8.2 SMB Multichannel
- Introduit avec SMB3, autorise l'utilisation simultanée de plusieurs interfaces réseau.
- Permet d'accroître la bande passante disponible et la tolérance de panne (failover).
8.3 SMB Direct (RDMA)
- Disponible pour les environnements avec cartes réseau RDMA (Remote Direct Memory Access).
- Latence réduite, utile pour les serveurs de virtualisation ou de base de données à haut débit.
8.4 Choix de la version
- La version la plus récente commune au client et au serveur est généralement préférée (pour profiter d'optimisations et de la sécurité).
9. Cas d'usage spécifiques
9.1 Entreprise multi-plateformes
- Active Directory avec Windows, Linux (Samba) et macOS.
- SMB permet à tous les postes de se connecter aux mêmes partages, facilitant la collaboration.
9.2 Stockage réseau (NAS)
- La plupart des NAS intègrent SMB pour l'accès depuis des postes Windows, en plus d'autres protocoles (NFS, AFP, etc.).

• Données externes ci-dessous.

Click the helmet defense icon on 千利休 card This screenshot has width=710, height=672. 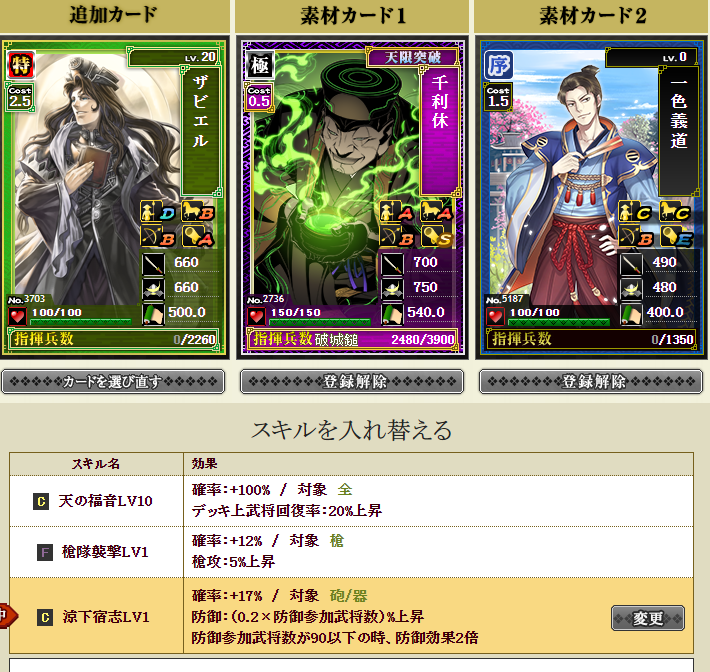pyautogui.click(x=392, y=289)
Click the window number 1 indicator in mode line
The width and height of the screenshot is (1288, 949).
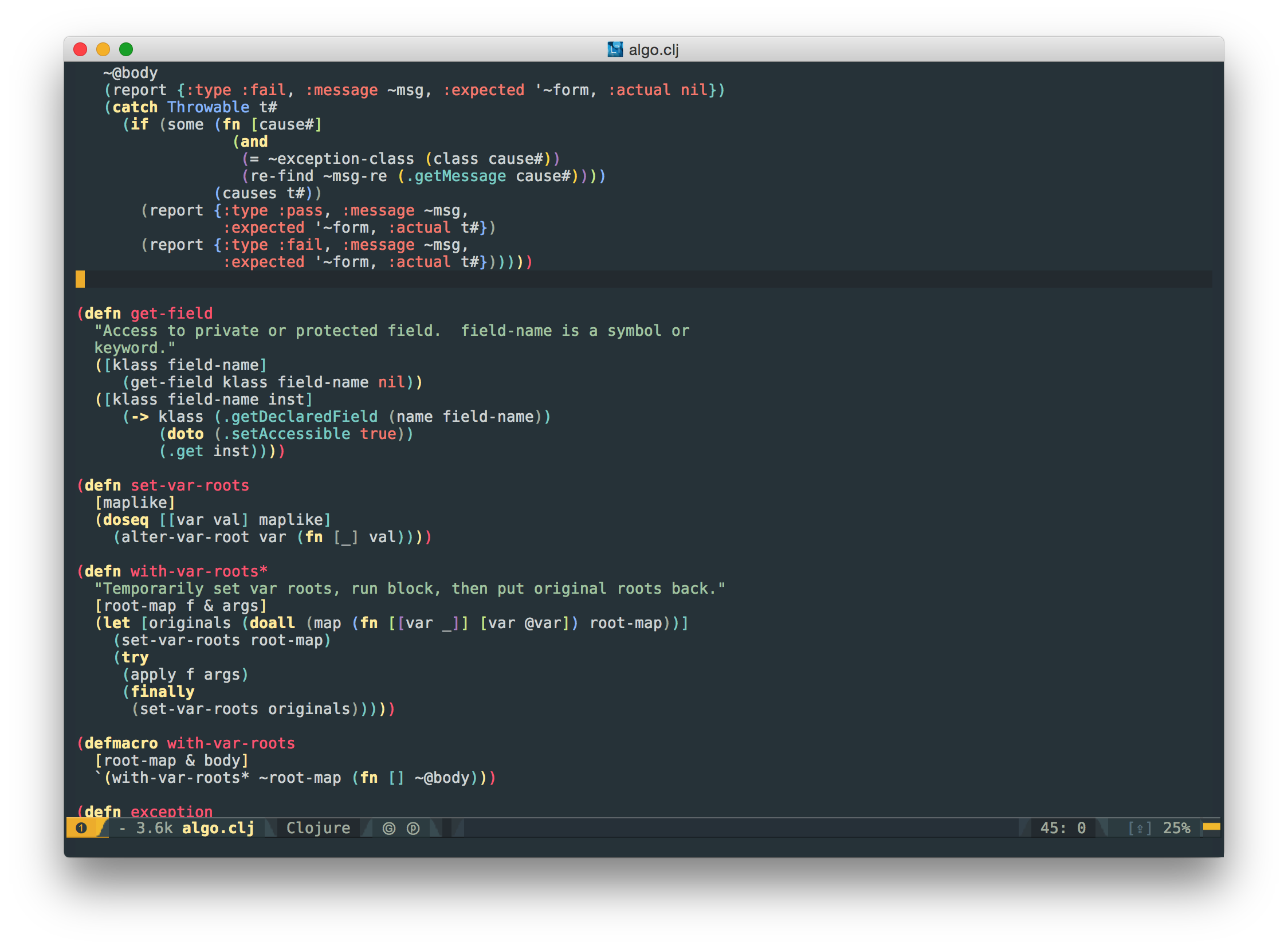tap(81, 828)
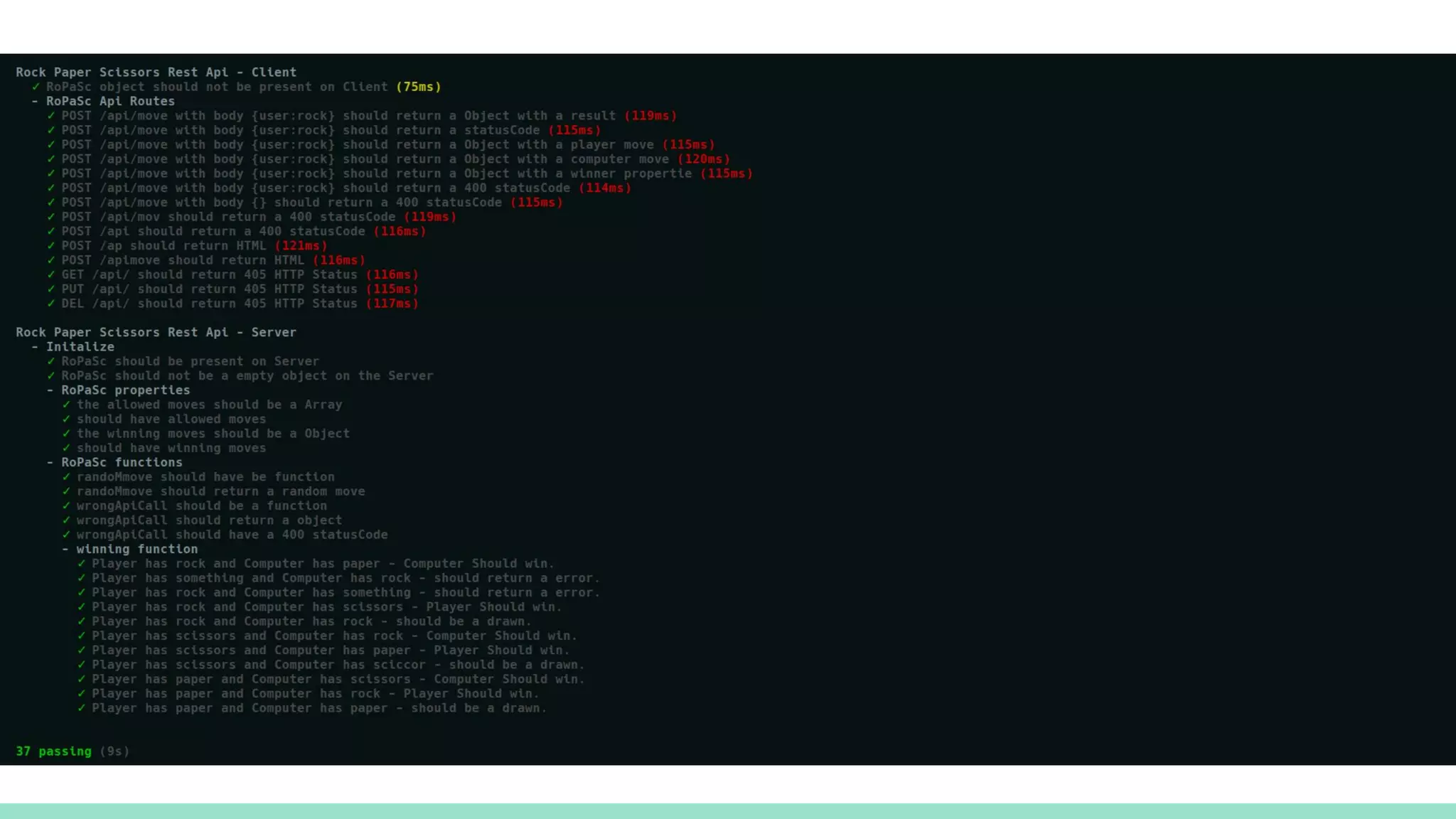Click 'Player has paper and Computer has paper' test
The height and width of the screenshot is (819, 1456).
click(318, 708)
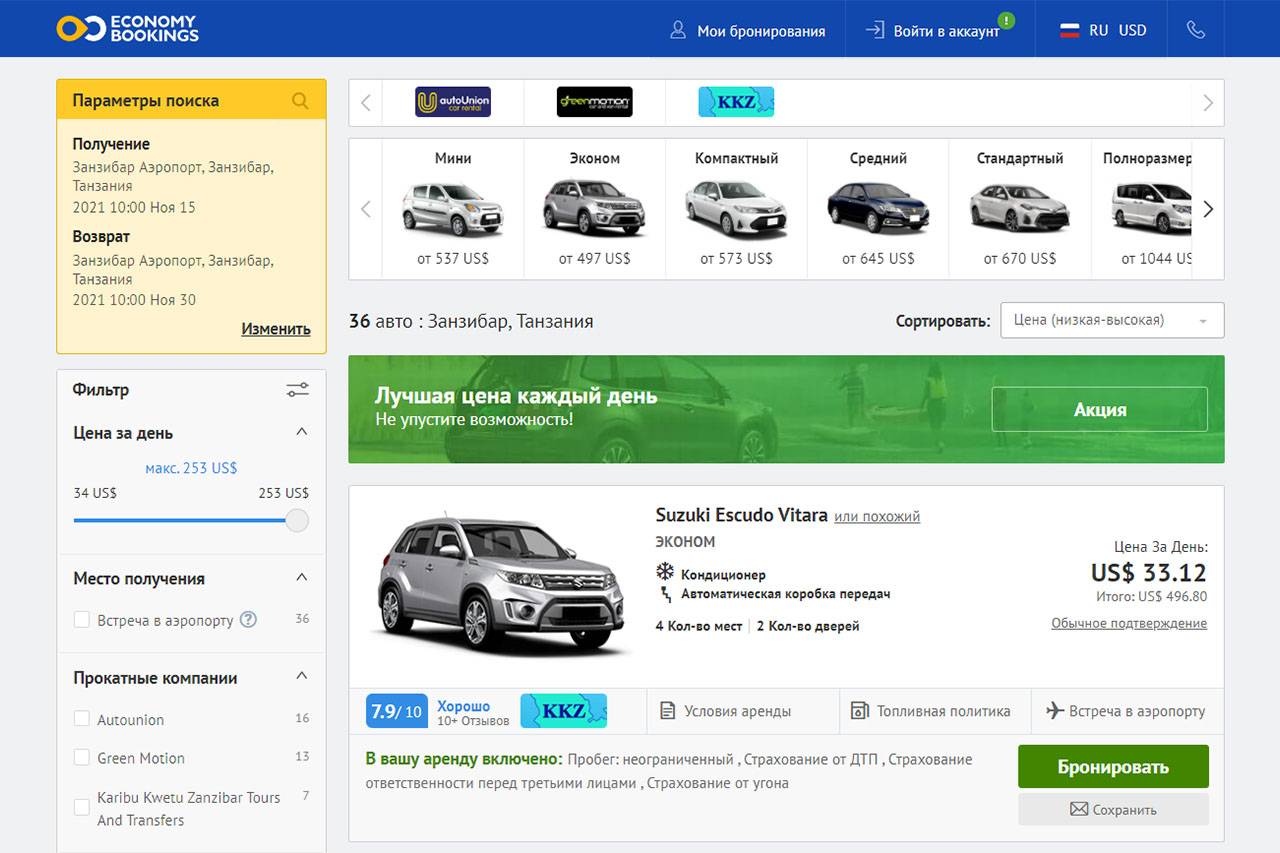Image resolution: width=1280 pixels, height=853 pixels.
Task: Open the Сортировать price dropdown
Action: [1111, 321]
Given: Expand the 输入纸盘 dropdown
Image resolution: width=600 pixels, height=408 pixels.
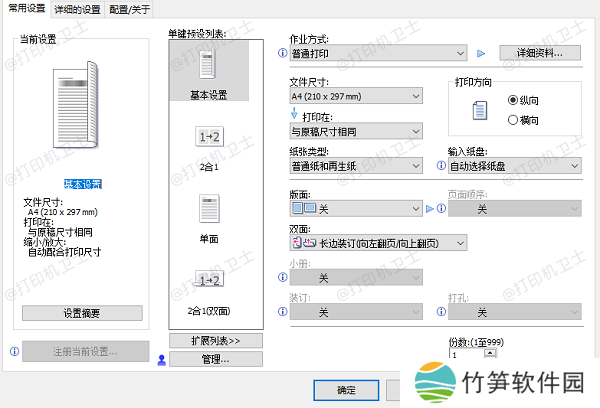Looking at the screenshot, I should 514,165.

- Sécurisation par des ACL, gestion multi-utilisateurs, snapshots, etc.
9.3 VDI et virtualisation
- SMB3 est utilisé pour stocker et partager des disques virtuels (VHDX) dans Hyper-V (via SMB Direct, SMB Multichannel), améliorant la performance et la résilience.
9.4 Cloud et conteneurs
- Des solutions type Azure Files (Microsoft Azure) s'appuient sur SMB3 pour fournir un partage de fichiers managé dans le Cloud.
10. Perspectives et tendances
- Désactivation de SMB1 : Fait désormais partie des bonnes pratiques de sécurité.
- Renforcement de la sécurité : Les versions SMB3.1.1 introduisent des mécanismes plus robustes de négociation sécurisée.
- Intégration avec le cloud : Services de fichier managés qui exposent des points de montage SMB pour simplifier la migration et la cohabitation on-premise/cloud.
11. Conseils et bonnes pratiques
- Utiliser SMB2 ou SMB3 : Désactiver SMB1 sauf nécessité absolue (compatibilité avec de très vieux systèmes).
- Activer la signature et/ou le chiffrement : Pour protéger l'intégrité et la confidentialité des données échangées.
- Mettre à jour régulièrement : Les correctifs de sécurité du protocole et des implémentations (Windows, Samba) sont cruciaux.
- Contrôler l'accès réseau : Limiter l'accessibilité des ports 139 et 445 depuis Internet, segmenter le réseau si nécessaire.
- Gérer soigneusement les ACL : Sur les systèmes Windows et Samba, s'assurer que seules les personnes autorisées accèdent aux ressources.
12. Conclusion
Le protocole SMB est un pilier incontournable des environnements informatiques modernes pour le partage de fichiers et d'imprimantes. Son évolution, de SMB1/CIFS vers SMB3, reflète la volonté d'améliorer la performance, la sécurité et la robustesse du protocole. Aujourd'hui, il demeure :
- Omniprésent : utilisé dans les systèmes Windows, macOS, Linux (via Samba), la plupart des NAS, etc.
- Flexible : adapté à de multiples scénarios (petits réseaux domestiques, grandes entreprises, stockage virtuel, etc.).
- Critique sur le plan de la sécurité : nécessite une configuration soignée pour éviter les failles liées à SMB1 et s'assurer d'une authentification solide, voire d'un chiffrement complet (SMB3).
En maîtrisant les fondamentaux de SMB (négociation de versions, authentification, gestion des partages, signatures et chiffrement), vous pouvez bâtir et maintenir un environnement de partage de ressources performant et sécurisé, quel que soit le mélange de systèmes d'exploitation déployés.